**EXERCISE REQUIREMENTS:**
Once the pictures are set aside, copy everything else in the records exactly.
[[ AVAILABLE RECORDS open ]]
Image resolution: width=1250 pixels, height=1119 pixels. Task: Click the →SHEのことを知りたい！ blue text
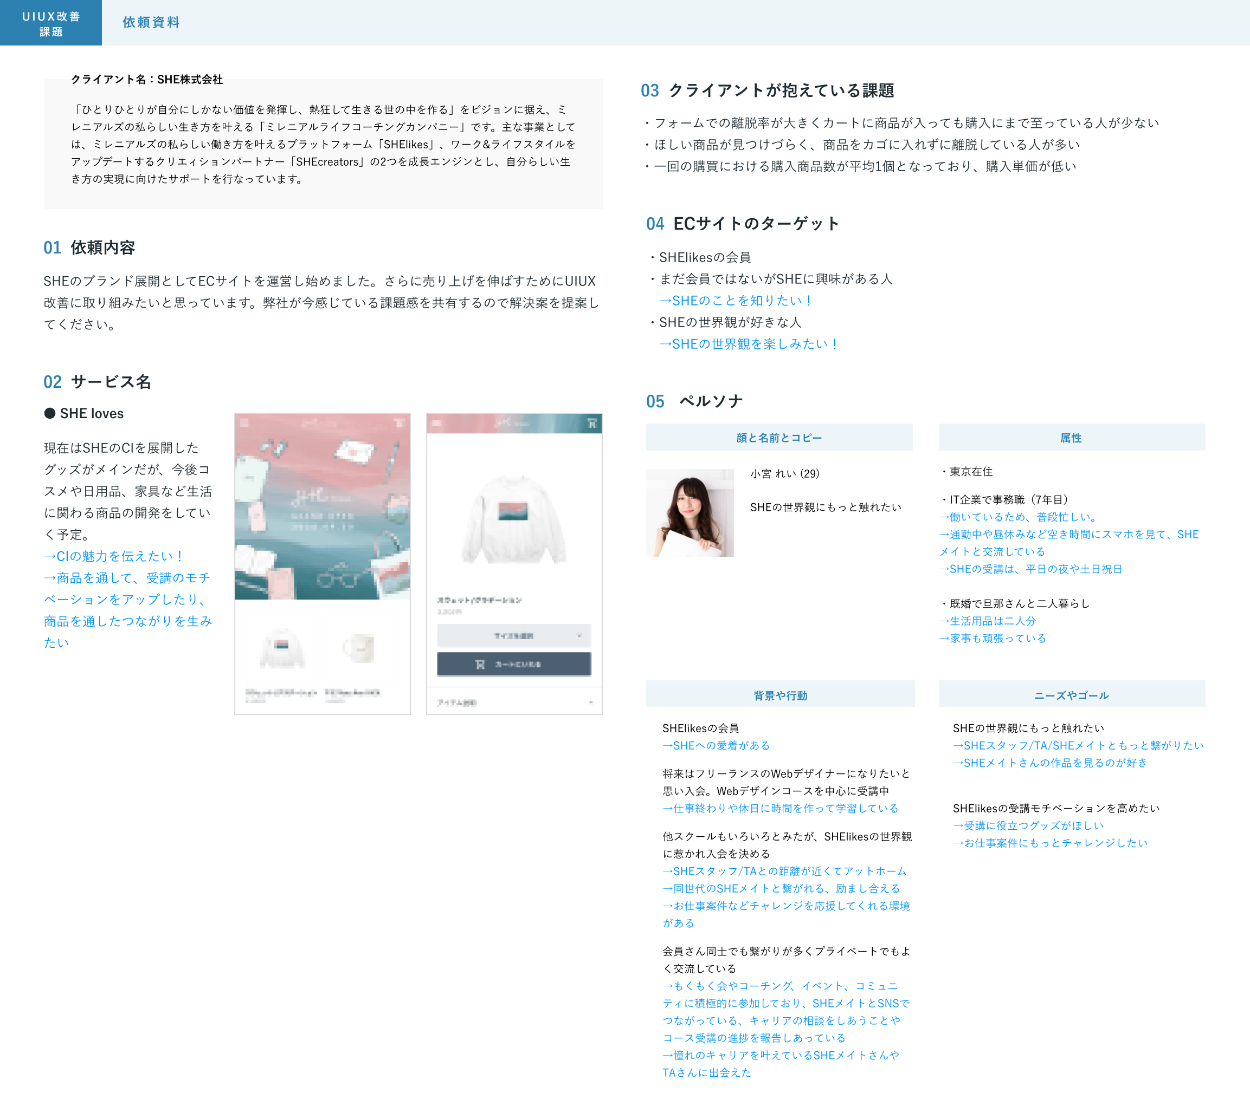[735, 301]
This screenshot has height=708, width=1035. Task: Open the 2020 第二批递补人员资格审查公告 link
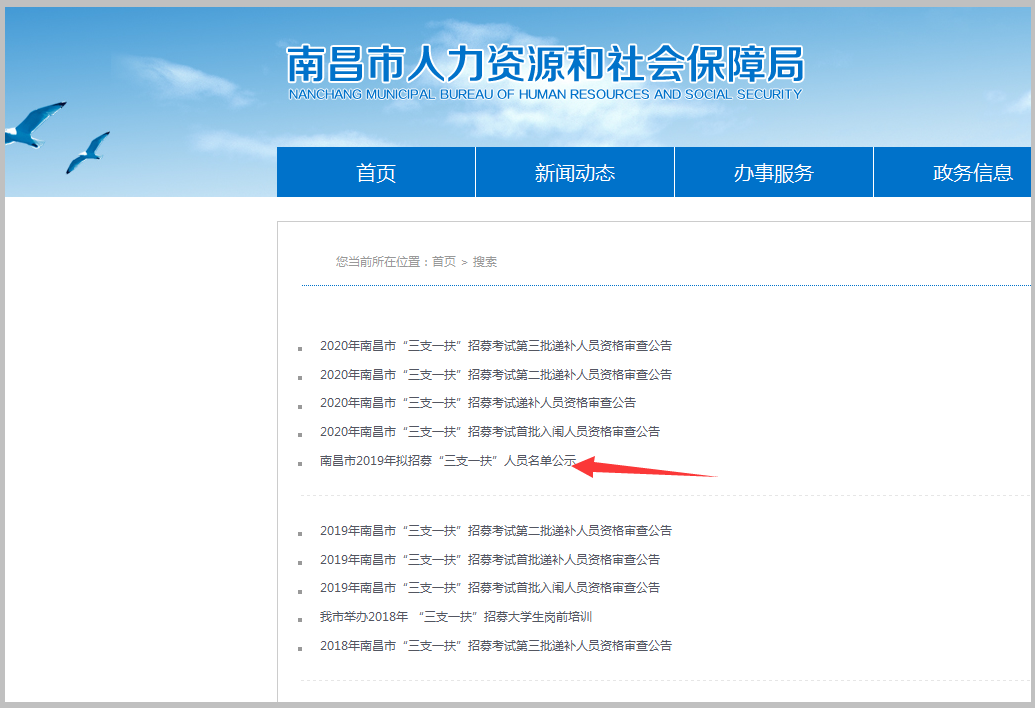pyautogui.click(x=495, y=373)
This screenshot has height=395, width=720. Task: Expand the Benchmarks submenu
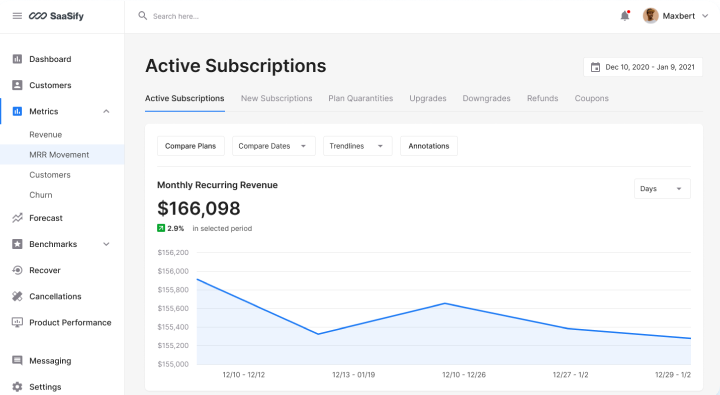coord(106,244)

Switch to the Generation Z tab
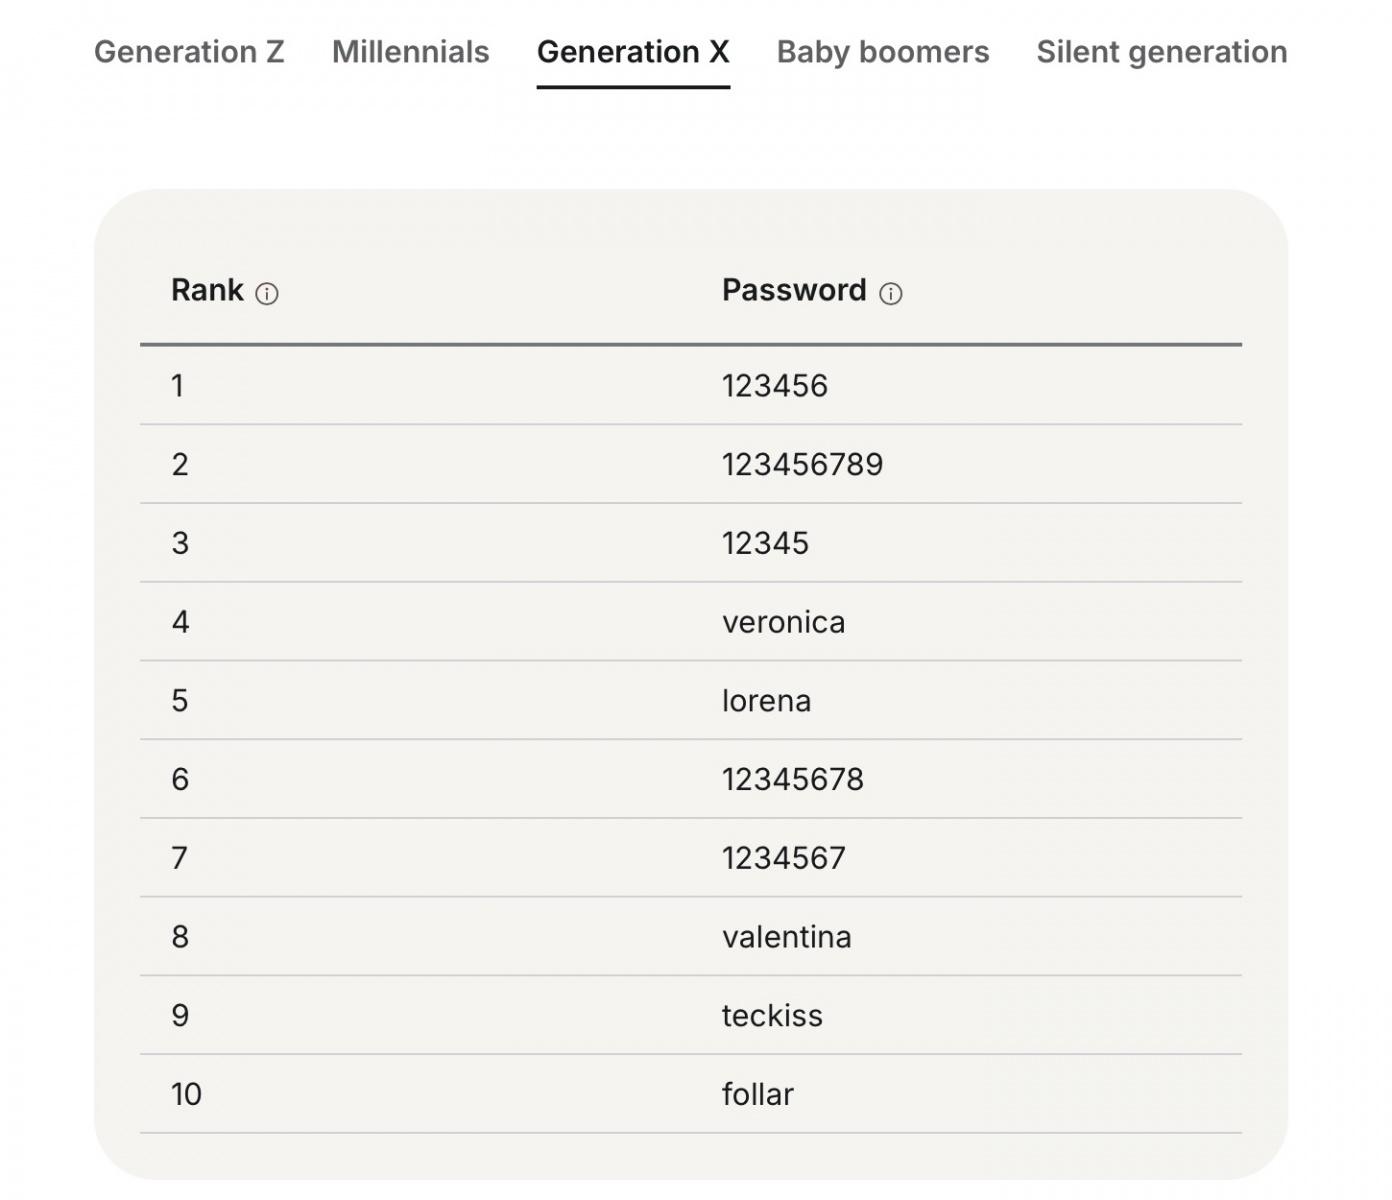coord(189,52)
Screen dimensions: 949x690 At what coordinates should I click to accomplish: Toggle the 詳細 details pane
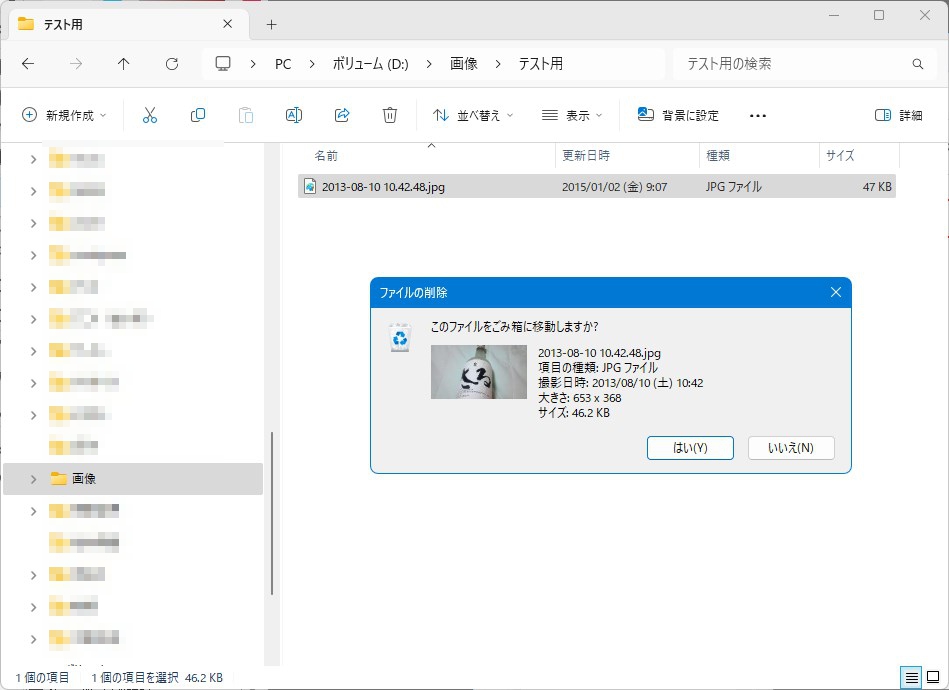898,115
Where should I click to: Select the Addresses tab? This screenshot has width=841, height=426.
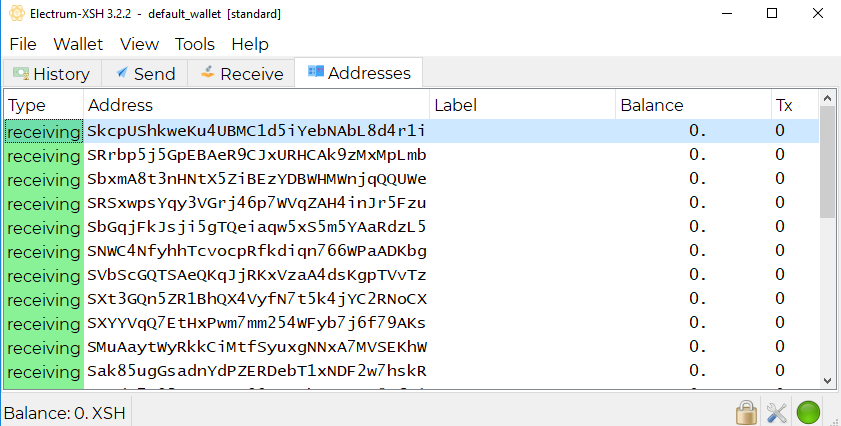click(x=359, y=72)
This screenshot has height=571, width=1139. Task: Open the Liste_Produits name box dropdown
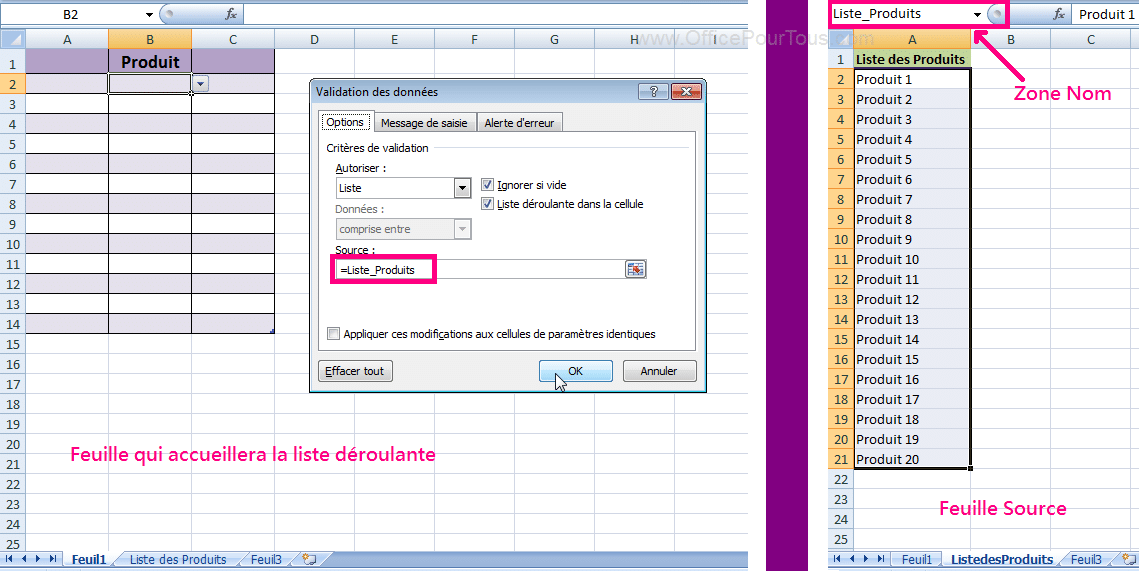tap(977, 14)
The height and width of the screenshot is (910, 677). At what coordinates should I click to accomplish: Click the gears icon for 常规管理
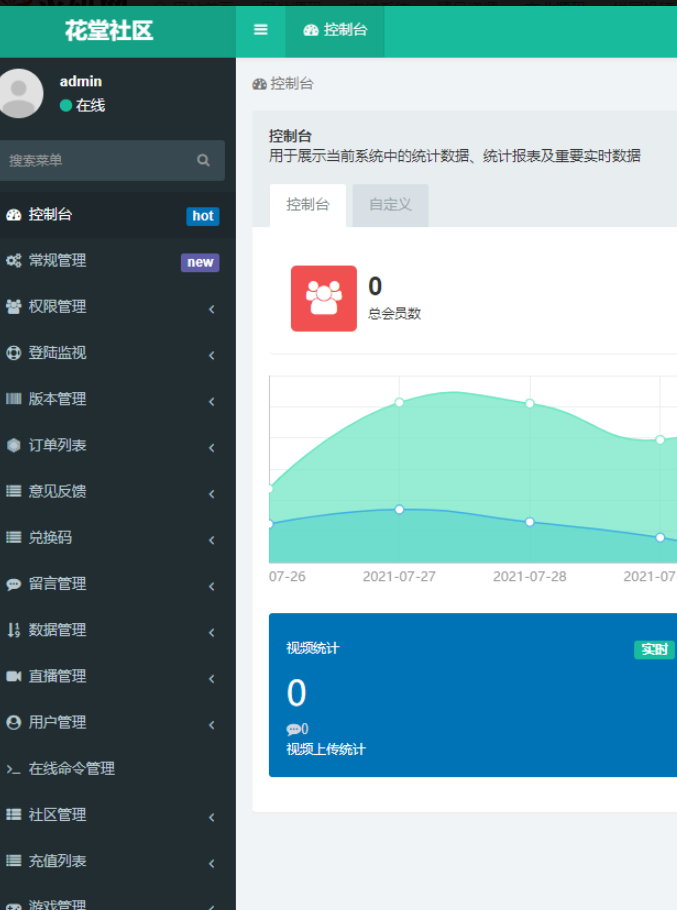(13, 261)
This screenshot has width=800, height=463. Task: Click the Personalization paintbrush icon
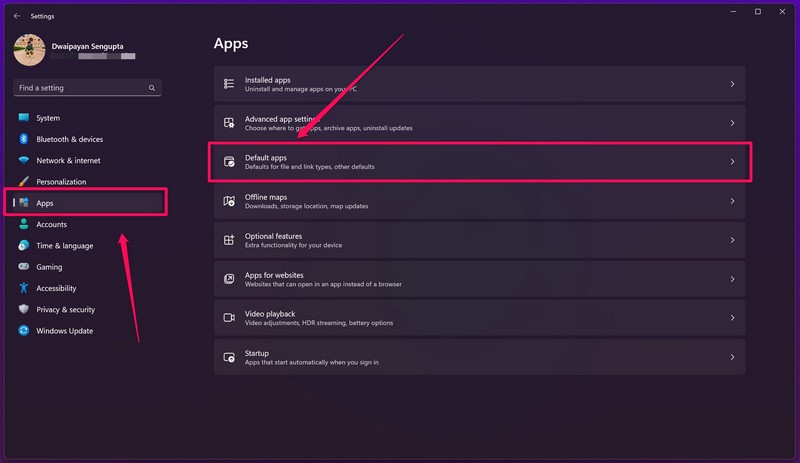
[[ AVAILABLE RECORDS closed ]]
**ANSWER TO THE PROBLEM:**
Image resolution: width=1250 pixels, height=1119 pixels. Task: Click the →SHEのことを知りたい！ blue text
[735, 301]
This screenshot has height=708, width=1035. Task: Open the 2020 第二批递补人员资格审查公告 link
pyautogui.click(x=495, y=373)
This screenshot has height=395, width=720. Task: Expand the Benchmarks submenu
coord(106,244)

Switch to the Generation Z tab
coord(189,52)
Screen dimensions: 949x690 At what coordinates should I click to accomplish: Toggle the 詳細 details pane
898,115
Where should I click to: Select the Addresses tab? This screenshot has width=841, height=426.
click(x=359, y=72)
This screenshot has height=571, width=1139. Task: Open the Liste_Produits name box dropdown
tap(977, 14)
The height and width of the screenshot is (910, 677). At what coordinates should I click to accomplish: Click the gears icon for 常规管理
(13, 261)
This screenshot has width=800, height=463. Task: Click the Personalization paintbrush icon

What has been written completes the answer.